What does a mathematician do?

We live in a world filled with mathematics. You measure and count from the moment you wake up. A measuring and counting device, called a clock, probably wakes you. There is a lot of mathematics behind the design of clocks.

Barkley and Ted realize that mathematics is not just numbers and number facts. Mathematicians look for and describe patterns. Applied mathematicians may use what they’ve learned to draw conclusions about the world, or they may look for these patterns simply because it’s fun.

Mathematicians begin with a set of basic assumptions that seem reasonable. From these ideas they develop systems of thinking that are useful in solving problems and working in the real world. Euclid’s geometry is one example of a system of thinking that is used by builders and physicists the world over.

Mathematicians use a common vocabulary, conventions, and similar experiences to share what they learn with other mathematicians. In many ways, we are all mathematicians as we recognize patterns and apply abstract concepts.

The National Council of Teachers of Mathematics (NCTM) has identified several topics or strands of mathematics important for all learners. These include:

* Number and Operations – the ability to understand numbers and the meanings of operations and how they relate to one another

* Algebra – the ability to understand patterns and relationships

* Geometry – the ability to analyze characteristics and properties of geometric shapes and locations

* Measurement – the ability to apply techniques, tools, and formulas to understand an object’s attributes that can be measured

* Data Analysis and Probability – the ability to select and use appropriate statistical methods to analyze data

* Problem Solving – the ability to solve problems and build new mathematical knowledge through problem solving

* Reasoning and Proof – the ability to recognize and use various types of reasoning and methods of proof

* Communication – the ability to communicate mathematical thinking to others

* Connections – the ability to recognize and understand how mathematical ideas interconnect and build on one another

* Representation – the ability to create and use representations to model and interpret mathematical ideas

NCTM would agree with Barkley’s computer that there’s much more than numbers and number facts to mathematics and what mathematicians do.

**What does a mathematician do?**

**National Council of Teachers of Mathematics Standards:**

Geometry: Specify locations and describe spatial relationships using coordinate geometry and other representational systems

This activity helps students learn to graph ordered pairs.

**(BACKGROUND INFORMATION)**

This is what we already know about mathematicians:

- Mathematicians look for and describe patterns.
- Applied mathematicians may use what they’ve learned to draw conclusions about the world, or they may look for these patterns simply because it’s fun.
- Mathematicians begin with a set of basic assumptions that seem reasonable.
- Mathematicians use a common vocabulary, conventions, and similar experiences to share what they learn with other mathematicians.
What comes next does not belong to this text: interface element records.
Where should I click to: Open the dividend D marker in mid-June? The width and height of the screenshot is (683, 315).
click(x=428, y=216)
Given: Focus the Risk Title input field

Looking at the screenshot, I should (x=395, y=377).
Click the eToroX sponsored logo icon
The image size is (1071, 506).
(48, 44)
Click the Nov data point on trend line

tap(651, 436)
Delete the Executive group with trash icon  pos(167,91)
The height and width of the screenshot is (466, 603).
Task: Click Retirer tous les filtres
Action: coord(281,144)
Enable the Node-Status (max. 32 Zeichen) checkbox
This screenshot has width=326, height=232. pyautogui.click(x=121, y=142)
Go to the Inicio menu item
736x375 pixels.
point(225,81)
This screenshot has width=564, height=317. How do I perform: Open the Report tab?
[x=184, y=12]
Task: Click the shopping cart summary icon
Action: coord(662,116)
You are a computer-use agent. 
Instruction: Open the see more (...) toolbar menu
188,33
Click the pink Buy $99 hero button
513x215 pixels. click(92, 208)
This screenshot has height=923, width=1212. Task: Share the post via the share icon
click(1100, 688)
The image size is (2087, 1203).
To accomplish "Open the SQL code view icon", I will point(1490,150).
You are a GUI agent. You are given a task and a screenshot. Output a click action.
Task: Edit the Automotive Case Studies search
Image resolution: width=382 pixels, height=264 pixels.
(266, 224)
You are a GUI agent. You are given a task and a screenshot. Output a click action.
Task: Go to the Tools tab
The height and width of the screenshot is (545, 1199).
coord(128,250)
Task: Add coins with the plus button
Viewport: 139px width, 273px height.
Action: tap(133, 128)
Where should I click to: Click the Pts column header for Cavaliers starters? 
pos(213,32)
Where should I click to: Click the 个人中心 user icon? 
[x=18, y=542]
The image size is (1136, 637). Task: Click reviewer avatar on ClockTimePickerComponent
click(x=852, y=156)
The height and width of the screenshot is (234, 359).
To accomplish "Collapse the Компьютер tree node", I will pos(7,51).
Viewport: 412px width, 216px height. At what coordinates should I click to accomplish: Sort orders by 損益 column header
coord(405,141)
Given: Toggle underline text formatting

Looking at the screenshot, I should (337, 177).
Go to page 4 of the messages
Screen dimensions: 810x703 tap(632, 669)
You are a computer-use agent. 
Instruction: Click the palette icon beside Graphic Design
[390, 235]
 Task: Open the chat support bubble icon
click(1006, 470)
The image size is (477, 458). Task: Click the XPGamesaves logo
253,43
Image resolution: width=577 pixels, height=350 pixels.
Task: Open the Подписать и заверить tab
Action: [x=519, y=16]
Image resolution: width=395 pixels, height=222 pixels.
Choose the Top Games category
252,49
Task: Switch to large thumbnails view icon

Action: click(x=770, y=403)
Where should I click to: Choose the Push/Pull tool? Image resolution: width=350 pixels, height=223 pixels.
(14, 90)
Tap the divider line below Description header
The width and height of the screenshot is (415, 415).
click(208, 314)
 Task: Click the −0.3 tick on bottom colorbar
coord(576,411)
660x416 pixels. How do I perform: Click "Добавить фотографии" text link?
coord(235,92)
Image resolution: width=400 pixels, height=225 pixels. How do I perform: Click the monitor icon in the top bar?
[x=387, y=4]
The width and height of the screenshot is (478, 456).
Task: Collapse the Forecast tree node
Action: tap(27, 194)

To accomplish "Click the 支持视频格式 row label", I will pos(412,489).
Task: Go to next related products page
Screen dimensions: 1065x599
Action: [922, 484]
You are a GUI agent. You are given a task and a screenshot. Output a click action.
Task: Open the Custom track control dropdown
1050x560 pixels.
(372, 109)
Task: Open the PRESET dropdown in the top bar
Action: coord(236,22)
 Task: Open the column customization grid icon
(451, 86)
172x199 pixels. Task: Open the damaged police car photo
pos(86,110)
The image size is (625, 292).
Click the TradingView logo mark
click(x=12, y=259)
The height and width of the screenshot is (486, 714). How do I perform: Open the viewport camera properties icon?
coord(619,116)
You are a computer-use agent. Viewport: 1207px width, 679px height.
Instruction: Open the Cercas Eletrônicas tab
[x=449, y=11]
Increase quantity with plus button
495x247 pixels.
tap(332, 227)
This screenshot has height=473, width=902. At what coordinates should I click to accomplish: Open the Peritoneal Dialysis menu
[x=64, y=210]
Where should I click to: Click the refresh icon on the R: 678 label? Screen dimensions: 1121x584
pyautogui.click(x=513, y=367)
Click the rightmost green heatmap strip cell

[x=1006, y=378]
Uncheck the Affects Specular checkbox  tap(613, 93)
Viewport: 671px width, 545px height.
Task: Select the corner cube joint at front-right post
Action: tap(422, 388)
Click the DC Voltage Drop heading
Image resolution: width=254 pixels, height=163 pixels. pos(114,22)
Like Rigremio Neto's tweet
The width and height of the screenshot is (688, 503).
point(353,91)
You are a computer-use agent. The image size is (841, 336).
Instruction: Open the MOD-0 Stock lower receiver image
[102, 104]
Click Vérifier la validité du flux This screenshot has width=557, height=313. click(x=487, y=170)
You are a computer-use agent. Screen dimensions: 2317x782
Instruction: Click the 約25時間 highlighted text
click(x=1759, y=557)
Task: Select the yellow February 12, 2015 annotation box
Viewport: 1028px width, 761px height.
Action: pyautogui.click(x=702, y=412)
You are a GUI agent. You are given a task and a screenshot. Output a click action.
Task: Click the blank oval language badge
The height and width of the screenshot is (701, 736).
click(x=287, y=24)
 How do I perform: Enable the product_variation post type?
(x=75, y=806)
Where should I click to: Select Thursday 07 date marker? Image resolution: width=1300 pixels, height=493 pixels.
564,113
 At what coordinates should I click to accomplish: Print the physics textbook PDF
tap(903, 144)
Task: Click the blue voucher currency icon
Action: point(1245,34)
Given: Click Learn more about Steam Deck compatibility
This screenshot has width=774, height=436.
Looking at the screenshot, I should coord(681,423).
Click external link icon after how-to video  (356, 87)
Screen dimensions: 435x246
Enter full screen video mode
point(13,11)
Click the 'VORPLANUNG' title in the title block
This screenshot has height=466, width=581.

**Activity – Navigating Through Coordinates**

graph paper (with added drawings)

**Pre-Lesson Instructions:**

- Prior to the lesson, transfer the animal drawings on the graphs at the end of the directions to graph paper for each student. You may choose to create overhead transparencies of each graph instead of giving each student their own copies of each graph.

- Review some of the traits of mathematicians with your students by watching the video newsbreak “What does a mathematician do?” Discuss that one thing mathematicians do is look for patterns and ways to describe patterns and location. Discuss with your students the importance of using mathematics to identify specific locations.
- In this lesson, students will use ordered pairs to identify a specific location. Remind students that the first number in an ordered pair is found on the horizontal line, and the second number is found on the vertical line. Draw a sample graph on the board and practice these concepts. Draw a straight line on the graph paper that goes through specific points. Ask students to name the points using ordered pair.
- Give each student graph paper with the added drawings OR instruct students using overhead transparencies of the graphs.
- Ask students to describe the location of the animals (crab, sheep, bird, guinea pig, rabbit) on the graph paper. For the first graph, ask these questions:
- What animal is found at (1,1)?
- Where is the guinea pig?
- The bird is at ______?
- What animal is at (2,5)?
- Where is the rabbit?

- Ask students to describe the location of the animals on the second graph. Use these questions:
- What animal is found at (2,2)?
- Where is the guinea pig?
- The bird is at ____?
- What animal is at (3,9)?
- Where is the rabbit??

- Discuss whether this is an easy or hard task. What would make this task easier?

First Graph:Second Graph:

**Extension:**

Give students blank graph paper with labeled axes. Ask students to place their own drawings on the graph and write questions about the location of the drawings. Allow students time to switch graphs and questions to practice the use of coordinate pairs.